AFN Kaiserslautern will switch to a U.S. radio-friendly frequency on Jan. 18, 2017, to allow local listeners to access the station in American vehicles, the agency announced.


By JENNIFER H. SVAN | STARS AND STRIPES Published: January 4, 2017

KAISERSLAUTERN, Germany — After years of negotiation, American Forces Network has secured an FM radio frequency compatible with cars made to U.S. specifications for listeners in the Kaiserslautern area, the agency announced this week.

At 11 a.m. on Jan. 18, AFN Kaiserslautern will switch to 105.1 FM, from 100.2.

The change will allow the station’s signal to be heard on most modern American car radios, whose digital dials tune to only odd-numbered frequencies.

“This change is a long time coming,” said Master Sgt.
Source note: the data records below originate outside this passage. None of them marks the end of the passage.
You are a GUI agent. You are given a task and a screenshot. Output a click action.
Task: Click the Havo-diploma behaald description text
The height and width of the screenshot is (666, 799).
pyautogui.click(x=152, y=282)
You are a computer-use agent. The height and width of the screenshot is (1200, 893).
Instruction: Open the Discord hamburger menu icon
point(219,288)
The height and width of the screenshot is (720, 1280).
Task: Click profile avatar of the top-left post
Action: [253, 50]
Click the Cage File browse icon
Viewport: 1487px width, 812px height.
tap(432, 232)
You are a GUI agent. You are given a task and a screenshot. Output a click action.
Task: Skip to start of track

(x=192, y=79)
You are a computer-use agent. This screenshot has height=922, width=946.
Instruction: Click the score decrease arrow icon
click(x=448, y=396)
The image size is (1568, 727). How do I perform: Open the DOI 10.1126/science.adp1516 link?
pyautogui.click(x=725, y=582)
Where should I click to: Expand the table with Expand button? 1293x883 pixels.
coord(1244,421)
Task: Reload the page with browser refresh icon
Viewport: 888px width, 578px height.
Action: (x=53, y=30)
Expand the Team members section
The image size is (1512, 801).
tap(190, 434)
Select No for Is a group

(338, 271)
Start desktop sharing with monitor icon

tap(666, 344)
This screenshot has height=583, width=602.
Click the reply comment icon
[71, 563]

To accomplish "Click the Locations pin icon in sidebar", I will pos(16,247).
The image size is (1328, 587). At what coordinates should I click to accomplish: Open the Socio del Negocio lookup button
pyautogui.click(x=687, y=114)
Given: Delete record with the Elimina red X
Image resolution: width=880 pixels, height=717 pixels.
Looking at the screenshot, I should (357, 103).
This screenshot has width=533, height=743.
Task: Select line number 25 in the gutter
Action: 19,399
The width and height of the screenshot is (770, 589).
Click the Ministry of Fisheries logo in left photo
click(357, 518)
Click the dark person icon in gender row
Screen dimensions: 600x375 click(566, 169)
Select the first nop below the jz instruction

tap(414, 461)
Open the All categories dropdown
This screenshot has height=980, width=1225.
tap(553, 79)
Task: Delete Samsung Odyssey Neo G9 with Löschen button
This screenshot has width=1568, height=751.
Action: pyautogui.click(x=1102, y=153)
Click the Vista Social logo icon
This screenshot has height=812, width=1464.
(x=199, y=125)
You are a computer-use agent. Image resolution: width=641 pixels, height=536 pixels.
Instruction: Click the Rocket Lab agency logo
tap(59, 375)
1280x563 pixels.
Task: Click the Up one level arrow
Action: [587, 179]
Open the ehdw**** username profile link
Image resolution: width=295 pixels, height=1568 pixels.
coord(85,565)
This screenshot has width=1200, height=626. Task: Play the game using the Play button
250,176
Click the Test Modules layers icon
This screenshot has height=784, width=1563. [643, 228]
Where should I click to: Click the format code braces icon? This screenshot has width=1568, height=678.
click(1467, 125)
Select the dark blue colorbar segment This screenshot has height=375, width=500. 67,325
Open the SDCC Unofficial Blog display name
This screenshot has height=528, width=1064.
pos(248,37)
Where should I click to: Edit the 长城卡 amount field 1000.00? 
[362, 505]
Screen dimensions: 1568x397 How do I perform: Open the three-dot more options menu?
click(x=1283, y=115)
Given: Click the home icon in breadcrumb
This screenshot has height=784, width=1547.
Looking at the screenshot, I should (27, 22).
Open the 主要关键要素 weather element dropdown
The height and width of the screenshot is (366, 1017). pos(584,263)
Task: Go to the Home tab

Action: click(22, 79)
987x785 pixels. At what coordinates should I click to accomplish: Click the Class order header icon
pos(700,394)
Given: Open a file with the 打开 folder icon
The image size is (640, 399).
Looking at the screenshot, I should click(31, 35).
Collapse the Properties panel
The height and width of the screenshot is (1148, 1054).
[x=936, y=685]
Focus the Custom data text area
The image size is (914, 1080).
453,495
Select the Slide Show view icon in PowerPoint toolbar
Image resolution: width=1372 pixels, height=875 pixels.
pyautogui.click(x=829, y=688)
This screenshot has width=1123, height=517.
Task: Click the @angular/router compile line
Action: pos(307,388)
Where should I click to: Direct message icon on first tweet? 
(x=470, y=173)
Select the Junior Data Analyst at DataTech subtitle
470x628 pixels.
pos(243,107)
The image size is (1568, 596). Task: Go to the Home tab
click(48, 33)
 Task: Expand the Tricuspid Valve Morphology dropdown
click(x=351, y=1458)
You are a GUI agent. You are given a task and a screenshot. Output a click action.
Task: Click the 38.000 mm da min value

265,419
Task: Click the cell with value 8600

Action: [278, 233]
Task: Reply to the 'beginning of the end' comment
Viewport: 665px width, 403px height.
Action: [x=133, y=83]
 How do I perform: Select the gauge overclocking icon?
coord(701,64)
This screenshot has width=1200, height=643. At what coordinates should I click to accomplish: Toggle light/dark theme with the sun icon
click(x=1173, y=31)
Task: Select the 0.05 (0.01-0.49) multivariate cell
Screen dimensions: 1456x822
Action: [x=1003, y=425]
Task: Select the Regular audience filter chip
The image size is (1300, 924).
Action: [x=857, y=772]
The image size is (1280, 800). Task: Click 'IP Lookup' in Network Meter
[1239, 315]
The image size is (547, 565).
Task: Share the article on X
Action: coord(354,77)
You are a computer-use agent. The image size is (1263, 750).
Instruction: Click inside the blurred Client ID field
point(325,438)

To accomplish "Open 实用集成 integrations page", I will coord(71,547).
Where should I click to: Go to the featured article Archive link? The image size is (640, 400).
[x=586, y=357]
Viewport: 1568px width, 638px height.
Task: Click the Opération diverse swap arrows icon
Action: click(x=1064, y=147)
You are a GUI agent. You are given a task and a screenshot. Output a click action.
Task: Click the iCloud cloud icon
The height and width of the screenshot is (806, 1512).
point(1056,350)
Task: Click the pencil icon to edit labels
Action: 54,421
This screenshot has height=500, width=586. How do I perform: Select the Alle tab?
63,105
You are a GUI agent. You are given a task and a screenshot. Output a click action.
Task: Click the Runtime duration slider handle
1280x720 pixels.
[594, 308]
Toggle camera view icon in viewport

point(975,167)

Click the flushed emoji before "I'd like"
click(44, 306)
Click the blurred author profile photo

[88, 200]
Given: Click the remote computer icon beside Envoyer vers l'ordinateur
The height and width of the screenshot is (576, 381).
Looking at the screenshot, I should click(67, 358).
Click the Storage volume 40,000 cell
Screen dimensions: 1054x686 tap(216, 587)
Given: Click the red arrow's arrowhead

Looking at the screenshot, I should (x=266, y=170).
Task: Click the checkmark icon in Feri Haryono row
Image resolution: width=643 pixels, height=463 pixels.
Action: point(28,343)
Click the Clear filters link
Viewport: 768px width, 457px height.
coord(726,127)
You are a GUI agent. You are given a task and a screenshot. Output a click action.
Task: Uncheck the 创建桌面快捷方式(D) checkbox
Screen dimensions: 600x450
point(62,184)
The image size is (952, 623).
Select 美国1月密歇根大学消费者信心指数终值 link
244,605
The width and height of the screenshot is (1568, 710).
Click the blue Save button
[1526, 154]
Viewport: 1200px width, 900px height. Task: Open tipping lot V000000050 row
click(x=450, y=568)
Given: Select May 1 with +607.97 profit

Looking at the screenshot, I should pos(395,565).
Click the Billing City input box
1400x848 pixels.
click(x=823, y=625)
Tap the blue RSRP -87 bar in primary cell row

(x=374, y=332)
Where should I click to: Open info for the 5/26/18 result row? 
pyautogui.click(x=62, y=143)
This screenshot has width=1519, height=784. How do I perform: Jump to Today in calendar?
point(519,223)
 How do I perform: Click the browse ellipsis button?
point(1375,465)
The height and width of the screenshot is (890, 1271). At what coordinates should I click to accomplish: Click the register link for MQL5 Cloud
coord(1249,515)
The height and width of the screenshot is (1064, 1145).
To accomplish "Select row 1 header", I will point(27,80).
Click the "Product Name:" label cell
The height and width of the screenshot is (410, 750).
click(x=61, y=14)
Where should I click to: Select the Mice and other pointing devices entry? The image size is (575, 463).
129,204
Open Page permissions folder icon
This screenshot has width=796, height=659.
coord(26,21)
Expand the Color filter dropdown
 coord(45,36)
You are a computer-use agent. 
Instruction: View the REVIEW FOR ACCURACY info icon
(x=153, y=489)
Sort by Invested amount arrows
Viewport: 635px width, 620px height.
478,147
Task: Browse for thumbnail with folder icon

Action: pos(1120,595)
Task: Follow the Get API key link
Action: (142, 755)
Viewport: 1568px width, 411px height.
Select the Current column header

Christina Nelson, the AFN Kaiserslautern station manager. “We felt our audience’s frustration at not being able to access their local radio station in their cars, and we wanted to fix it.”

Nelson said AFN worked with the German government and Media Broadcast — Germany’s largest service provider for the broadcast and media industry — to coordinate the frequency change.

Deutschland Radio, Germany’s national radio station, which currently broadcasts over 105.1 FM, will take over AFN Wiesbaden’s 98.7 FM frequency, Deutschland Radio announced in a news release.

AFN Wiesbaden will switch its FM frequency to 103.7 at the same time AFN Kaiserslautern changes, Nelson said.

While the AFN Kaiserslautern signal strength is expected to remain the same, AFN Wiesbaden will have a smaller reach after the frequency switch, extending mostly to Wiesbaden and the Maniz areas. Until now, it could be heard in Kaiserslautern.

An AFN Wiesbaden post on its Facebook site said that the station currently broadcasts from the Feldburg tower to nearly all of the German state of Hessen and that “our range will be smaller from the new location.”

Deutschland Radio said in its statement that taking over 98.7 from AFN, after more than 10 years of negotiations, will significantly improve its reception, allowing it to reach about 5 million people between Marburg, Aschaffenburg, Bad Kreuznach and Mannheim.

The reduction of American forces in Germany to significantly fewer sites allowed the frequency change, Deutschland Radio said. A network of stations, “tailored to the needs of the American armed forces,” has been created from parts of “the former frequency islands of” Deutschland Radio.